Feature importance in deep learning

@johnkeefe absolutely! I also updated the code a bit more, as I wasn’t quite satisfied. This one now has a progress bar to know which variable (out of the total #) you are at, along with another column for that particular variables type (as this was something I found quite confusing to go back and forth on).

def feature_importance(learn:Learner): 
    pd.options.mode.chained_assignment = None
    # based on: https://medium.com/@mp.music93/neural-networks-feature-importance-with-fastai-5c393cf65815
    data = learn.data.train_ds.x
    cat_names = data.cat_names
    cont_names = data.cont_names
    loss0=np.array([learn.loss_func(learn.pred_batch(batch=(x,y.to("cpu"))), y.to("cpu")) for x,y in iter(learn.data.valid_dl)]).mean()
    #The above gives us our ground truth percentage for our validation set
    fi=dict()
    types=[cat_names, cont_names]
    with tqdm(total=len(data.col_names)) as pbar:
      for j, t in enumerate(types): # for all of cat_names and cont_names
        for i, c in enumerate(t):
          loss=[]
          for x,y in (iter(learn.data.valid_dl)): # for all values in validation set
            col=x[j][:,i] # select one column of tensors
            idx = torch.randperm(col.nelement()) # generate a random tensor
            x[j][:,i] = col.view(-1)[idx].view(col.size()) # replace the old tensor with a new one
            y=y.to('cpu')
            loss.append(learn.loss_func(learn.pred_batch(batch=(x,y)), y))
          pbar.update(1)
          fi[c]=np.array(loss).mean()-loss0
    d = sorted(fi.items(), key=lambda kv: kv[1], reverse=True)
    
    df = pd.DataFrame({'Variable': [l for l, v in d], 'Importance': np.log1p([v for l, v in d])})
    df['Type'] = ''
    for x in range(len(df)):
      if df['Variable'].iloc[x] in cat_names:
        df['Type'].iloc[x] = 'categorical'
      if df['Variable'].iloc[x] in cont_names:
        df['Type'].iloc[x] = 'continuous'
    return df

4 Likes

One other important that I only realized through learning (we all learn together right?) I was looking through documentation on Permutation Importance, see here: https://eli5.readthedocs.io/en/latest/blackbox/permutation_importance.html

"To avoid re-training the estimator we can remove a feature only from the test part of the dataset, and compute score without using this feature. "

And I realized we actually need to do this on the test set.
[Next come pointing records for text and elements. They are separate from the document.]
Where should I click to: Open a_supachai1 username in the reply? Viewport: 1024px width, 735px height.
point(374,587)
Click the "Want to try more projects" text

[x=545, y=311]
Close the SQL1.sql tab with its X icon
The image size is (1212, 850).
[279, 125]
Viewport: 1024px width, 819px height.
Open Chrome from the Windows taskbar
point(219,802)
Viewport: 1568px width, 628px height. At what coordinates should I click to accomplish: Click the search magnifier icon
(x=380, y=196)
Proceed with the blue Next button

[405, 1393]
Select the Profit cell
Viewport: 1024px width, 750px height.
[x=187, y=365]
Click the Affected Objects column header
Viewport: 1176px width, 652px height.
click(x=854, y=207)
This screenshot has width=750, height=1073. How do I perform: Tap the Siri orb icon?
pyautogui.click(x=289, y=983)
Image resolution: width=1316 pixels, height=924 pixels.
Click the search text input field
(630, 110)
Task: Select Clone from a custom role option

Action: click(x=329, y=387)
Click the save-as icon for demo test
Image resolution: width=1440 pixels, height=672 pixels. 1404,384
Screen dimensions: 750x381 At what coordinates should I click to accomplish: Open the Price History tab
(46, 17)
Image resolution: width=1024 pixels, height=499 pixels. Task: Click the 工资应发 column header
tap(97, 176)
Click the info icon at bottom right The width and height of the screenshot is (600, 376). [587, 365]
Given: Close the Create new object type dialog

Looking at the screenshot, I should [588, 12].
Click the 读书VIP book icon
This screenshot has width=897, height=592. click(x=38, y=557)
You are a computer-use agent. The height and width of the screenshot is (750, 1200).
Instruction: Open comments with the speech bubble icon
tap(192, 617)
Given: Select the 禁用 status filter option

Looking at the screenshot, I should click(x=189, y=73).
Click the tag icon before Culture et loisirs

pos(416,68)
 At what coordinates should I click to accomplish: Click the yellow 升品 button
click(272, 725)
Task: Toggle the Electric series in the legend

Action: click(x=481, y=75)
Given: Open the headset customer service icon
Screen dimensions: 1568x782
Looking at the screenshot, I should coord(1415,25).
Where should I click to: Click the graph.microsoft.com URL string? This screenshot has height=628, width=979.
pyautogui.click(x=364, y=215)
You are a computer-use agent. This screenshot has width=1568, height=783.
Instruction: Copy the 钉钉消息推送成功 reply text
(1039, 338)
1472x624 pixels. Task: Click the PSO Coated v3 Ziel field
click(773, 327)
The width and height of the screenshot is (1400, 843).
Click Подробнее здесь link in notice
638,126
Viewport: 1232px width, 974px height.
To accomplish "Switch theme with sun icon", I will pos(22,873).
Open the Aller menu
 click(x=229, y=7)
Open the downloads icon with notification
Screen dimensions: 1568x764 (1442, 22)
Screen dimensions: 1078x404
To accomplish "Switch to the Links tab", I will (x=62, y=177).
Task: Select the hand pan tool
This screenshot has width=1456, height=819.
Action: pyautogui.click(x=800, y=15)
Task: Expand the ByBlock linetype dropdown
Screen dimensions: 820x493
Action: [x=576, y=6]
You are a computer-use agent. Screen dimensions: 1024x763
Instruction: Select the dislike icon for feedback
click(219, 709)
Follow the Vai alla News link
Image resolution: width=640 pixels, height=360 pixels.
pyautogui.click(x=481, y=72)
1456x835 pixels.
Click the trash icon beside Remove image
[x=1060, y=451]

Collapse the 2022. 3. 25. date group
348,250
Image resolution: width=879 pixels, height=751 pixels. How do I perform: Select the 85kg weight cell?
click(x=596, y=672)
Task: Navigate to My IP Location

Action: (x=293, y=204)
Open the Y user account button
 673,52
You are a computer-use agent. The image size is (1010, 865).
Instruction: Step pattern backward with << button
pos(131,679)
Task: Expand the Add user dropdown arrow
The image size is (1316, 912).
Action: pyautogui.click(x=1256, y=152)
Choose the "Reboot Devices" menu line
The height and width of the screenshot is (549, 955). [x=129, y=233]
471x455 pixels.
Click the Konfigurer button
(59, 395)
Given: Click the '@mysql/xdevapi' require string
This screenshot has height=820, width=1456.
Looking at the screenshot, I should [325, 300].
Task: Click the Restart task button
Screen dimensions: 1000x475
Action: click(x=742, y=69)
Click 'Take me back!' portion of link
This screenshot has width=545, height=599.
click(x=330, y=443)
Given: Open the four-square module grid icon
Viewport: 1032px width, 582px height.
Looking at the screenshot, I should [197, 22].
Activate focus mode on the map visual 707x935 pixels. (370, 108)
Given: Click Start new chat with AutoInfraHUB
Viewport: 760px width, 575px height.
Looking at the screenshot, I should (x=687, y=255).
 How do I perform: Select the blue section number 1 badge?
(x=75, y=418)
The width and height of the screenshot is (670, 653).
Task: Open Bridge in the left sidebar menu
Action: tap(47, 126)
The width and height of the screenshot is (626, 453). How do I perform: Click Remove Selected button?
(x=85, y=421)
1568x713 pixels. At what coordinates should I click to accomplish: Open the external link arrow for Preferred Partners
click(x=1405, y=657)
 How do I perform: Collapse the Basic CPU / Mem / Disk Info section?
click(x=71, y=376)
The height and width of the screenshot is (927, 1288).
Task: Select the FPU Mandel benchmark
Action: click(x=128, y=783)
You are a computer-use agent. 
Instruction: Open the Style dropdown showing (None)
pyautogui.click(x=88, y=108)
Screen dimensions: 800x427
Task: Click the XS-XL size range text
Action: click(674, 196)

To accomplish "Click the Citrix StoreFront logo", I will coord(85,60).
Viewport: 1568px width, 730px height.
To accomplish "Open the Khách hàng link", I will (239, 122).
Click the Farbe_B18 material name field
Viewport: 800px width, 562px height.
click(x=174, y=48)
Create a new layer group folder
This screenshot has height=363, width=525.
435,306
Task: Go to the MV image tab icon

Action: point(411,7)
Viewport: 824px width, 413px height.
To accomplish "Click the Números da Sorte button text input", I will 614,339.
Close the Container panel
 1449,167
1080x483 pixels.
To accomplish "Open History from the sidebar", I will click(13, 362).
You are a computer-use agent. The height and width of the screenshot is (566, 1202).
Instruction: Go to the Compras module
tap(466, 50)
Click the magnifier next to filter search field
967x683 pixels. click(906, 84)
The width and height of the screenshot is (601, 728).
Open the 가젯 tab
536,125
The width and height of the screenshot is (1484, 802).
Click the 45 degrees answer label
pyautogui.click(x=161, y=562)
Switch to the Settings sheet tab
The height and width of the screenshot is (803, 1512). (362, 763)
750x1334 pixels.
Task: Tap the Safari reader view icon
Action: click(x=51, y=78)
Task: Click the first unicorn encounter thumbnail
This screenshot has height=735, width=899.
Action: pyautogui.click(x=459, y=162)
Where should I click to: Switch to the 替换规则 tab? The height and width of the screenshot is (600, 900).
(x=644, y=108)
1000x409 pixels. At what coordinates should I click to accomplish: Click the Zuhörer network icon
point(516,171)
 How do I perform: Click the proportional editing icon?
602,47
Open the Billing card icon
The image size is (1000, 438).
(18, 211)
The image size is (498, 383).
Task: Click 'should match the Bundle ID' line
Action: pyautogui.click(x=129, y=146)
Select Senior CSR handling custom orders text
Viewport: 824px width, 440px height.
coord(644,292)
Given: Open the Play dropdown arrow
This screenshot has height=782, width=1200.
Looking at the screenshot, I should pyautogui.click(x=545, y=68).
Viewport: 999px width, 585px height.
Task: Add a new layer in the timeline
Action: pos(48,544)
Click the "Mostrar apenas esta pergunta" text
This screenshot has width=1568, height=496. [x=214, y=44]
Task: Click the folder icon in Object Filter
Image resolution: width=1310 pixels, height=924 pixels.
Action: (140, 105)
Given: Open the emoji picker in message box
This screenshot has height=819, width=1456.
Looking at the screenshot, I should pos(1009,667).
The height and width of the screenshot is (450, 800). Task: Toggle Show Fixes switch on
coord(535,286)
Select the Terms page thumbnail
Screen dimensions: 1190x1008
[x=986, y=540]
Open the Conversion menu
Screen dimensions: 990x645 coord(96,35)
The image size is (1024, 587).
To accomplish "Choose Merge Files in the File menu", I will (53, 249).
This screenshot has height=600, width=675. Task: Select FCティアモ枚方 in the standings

My other posts have links to what a gradable test set looks like, if anyone can’t find it I’ll post one. But I noticed a very key difference on my feature selection. Now the values actually make justifiable sense to me. Doing this I saw Importance have much more reasonable losses. The solution that I am using now is I pass in a labeled LabelList as test, and on the declaration for loss0, I change iter(data.valid_dl) to iter(test.train_dl)

Overall the features were not different, however it is better practice this way and generally more accepted.

However, I think I may move to implementing something like RFE, as a comparison in case there is relations within certain variables

https://scikit-learn.org/stable/modules/generated/sklearn.feature_selection.RFE.html#sklearn-feature-selection-rfe

I’ve also worked with these problems (feature importance, partial dependence and etc) here post and here the notebook for Rosmann data
As I found out on my data just column permutation can be misleading.
Here is a quote from my notebook:

Wonderful, now we know it (not really) we can move on to Partial Dependence (no)

The first point that hinted me that it is not ok to do that with NN with embeddings was the crazy difference in importance between features (in my other case it was even bigger)
I was looking at the data and could not believe how the features that must be pretty important for the case are in the bottom of this list (it was the case from field I knew a lot about)
And then I noticed that pretty all important features are categorical columns and visa versa And when I (using editable installs) shifted max embedding size to 10 (from up to 600) this gap became much less.
So it became pretty clear for me why embeddings (categorical columns) seem to be more valuable. Each continuous variable is presented with 1 float number. And each categorical – with a vector of several dozens. And when we randomize categorical column, we mess with tens of columns rather with one. Which, obviously, is more harmful for accuracy

What do we do? Will will use the next (much more computational expensive) option.
I sadly present you the process which involves retraining NN for each column (group of columns)

The idea is very simple. We just throw away the column completely, retrain the NN and compare the errors

Maybe it can help

1 Like

Thank you for the insight @Pak! Fascinating! I hadn’t noticed this as my research is entirely categorical data. Perhaps that makes a difference? As the results I’m getting do make sense in the context of what I am studying. Perhaps it’s an isolated incident where if you only have one or the other variable types, it won’t matter as much. Thoughts?

I also have some thoughts on your findings, let me try a few things.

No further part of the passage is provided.